▶ Supplied passage
— begin —

REEF is proud to partner with over 130 dive shops, dive clubs, individuals, and other organizations as REEF Field Stations.
The Cape Eleuthera Institute (CEI), a marine research facility, is located at the south end of Eleuthera in the Bahamas. Much like REEF, CEI realizes the importance of collaboration and encourages students, visitors, and community members alike to partake in ongoing scientific research with the overarching goal of marine conservation.
CEI works closely and shares facilities with the Island School, a semester abroad program for high-school students. All of the research programs that operate out of CEI teach a project-specific research class each semester to the students. REEF surveys have been successfully incorporated into a number of these projects. Most notably, the Patch Reef Ecology project uses REEF surveys for long-term monitoring of fish communities that are resident to the network of patch reefs in Rock Sound, the vast, watery, “backyard” of CEI. REEF surveys have been used to collect reef fish species and abundance data for this project for nearly a decade now! Students assisting with the data collection learn Caribbean reef fish ID skills and become well versed in the REEF Roving Diver Method. All data collected by students are contributed to the REEF database and available for use by others.
Most of the reefs that are surveyed by students are located in shallow waters adjacent to mangrove creek habitat. These reefs are small, isolated coral heads that provide important transitional habitat for many reef species that begin their life in mangroves and eventually head to deep water to reproduce. Due to their location and abundance, these reefs are easy to access and make great project sites for conducting research. In fact, Lad Akins, REEF’s Director of Special Projects, and Stephanie Green of Simon Frasier University, are conducting a long-term research project monitoring lionfish impacts on reef fish communities using a network of these shallow scattered patch reefs. Skylar Miller, employed by both REEF and CEI and based in Eleuthera, is responsible for monthly data collection for this important project.
Want to get the latest news and updates from REEF? Then be sure to check our the REEF Facebook Page. You don't have to be on Facebook to view the page, but if you do have a Facebook profile, be sure to "like" us so that all of the latest information about REEF's programs and events, our marine conservation work, and exclusive content and stories will go straight to your feed. It's also a great place for our members to post pictures, fish stories, and whatever is on their mind. We also maintain the REEF Invasive ionfish Program Facebook Page to keep you up-to-date on our current lionfish programs.
REEF members are at the heart of our grassroots marine conservation programs. Over 50,000 divers, snorkelers, students, and armchair naturalists stand behind our mission.
This month we highlight Valerie Lyttle. Valerie joined REEF in 2004 and has conducted 437 surveys. She is a member of REEF's Pacific Advanced Assessment Team. Here's what she had to say about REEF:
When and how did you first volunteer with REEF? How did you first hear about REEF?
I started doing REEF surveys in 2004 after taking Janna Nichols' PacNW Fish & Invertebrate ID courses. I was learning on my own and trying to remember at least one new fish/critter each dive, but the course really helped solidify things. The idea of being able to contribute my observations to the greater good really appealed to me.
What inspires you to complete REEF surveys?

— end —

▶ Raw data
— begin —

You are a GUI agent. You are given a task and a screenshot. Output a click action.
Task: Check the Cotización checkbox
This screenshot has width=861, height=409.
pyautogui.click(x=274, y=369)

— end —

▶ Problem set
- a) Rewrite the REEF newsletter from "Most of the" to "this important project.", changing "mangroves" to "seagrass beds".
- b) Translate this sentence from the REEF newsletter into Spanish: "Most of the reefs that are surveyed by students are located in shallow waters adjacent to mangrove creek habitat."
- c) Continue the REEF newsletter from its final line.

▶ Task answers
- a)
Most of the reefs that are surveyed by students are located in shallow waters adjacent to mangrove creek habitat. These reefs are small, isolated coral heads that provide important transitional habitat for many reef species that begin their life in seagrass beds and eventually head to deep water to reproduce. Due to their location and abundance, these reefs are easy to access and make great project sites for conducting research. In fact, Lad Akins, REEF’s Director of Special Projects, and Stephanie Green of Simon Frasier University, are conducting a long-term research project monitoring lionfish impacts on reef fish communities using a network of these shallow scattered patch reefs. Skylar Miller, employed by both REEF and CEI and based in Eleuthera, is responsible for monthly data collection for this important project.

- b) La mayoría de los arrecifes que censan los estudiantes se encuentran en aguas poco profundas adyacentes a hábitats de arroyos de manglar.

- c)
I like knowing that I’m contributing to a large database and that others may benefit as a result. Seeing how dive sites and critters change from times of day, seasons of the year, etc. keep me going. Even surveys from winter dives where few species are noted have value, as it helps illustrate trends. I love being able to “speak fish” & be a critter geek with like-minded people.
Do you dive close to where you live, and if so, what is the best part about diving there?
I dive locally because otherwise I’d only get to dive once a year or two otherwise! I think it’s important to practice stewardship of your local waters and sites on whatever level you are able; every bit counts. My favorite local site is Redondo (Highline MaST Pier) for several reasons; it’s close, it never disappoints, and it’s diveable just about any time. Many of my “firsts” were there; my first Six Gill shark, my first Big Skate, the only Pacific Electric Ray and Mola Mola sightings I’ve ever had, my first Grunt Sculpin, my first Giant Pacific Octopus (or GPO, as we call it here), my first Stubby Squid. This is a site for all abilities and there are interesting things to see at every depth.
Do you have a favorite local (or not) REEF field station or dive shop?
There are two favorite local REEF fields stations, both of them dive charters. Bandito Charters know the Puget Sound waters and its critters solidly, and always provide a great experience. Pacific Adventures, based in Hood Canal, Washington, are also heavily involved in local REEF and other projects that promote the health of Hood Canal waters. Both organizations promote stewardship and love talking critters!
What is the most fascinating fish encounter you’ve experienced? What is your favorite fish or invertebrate?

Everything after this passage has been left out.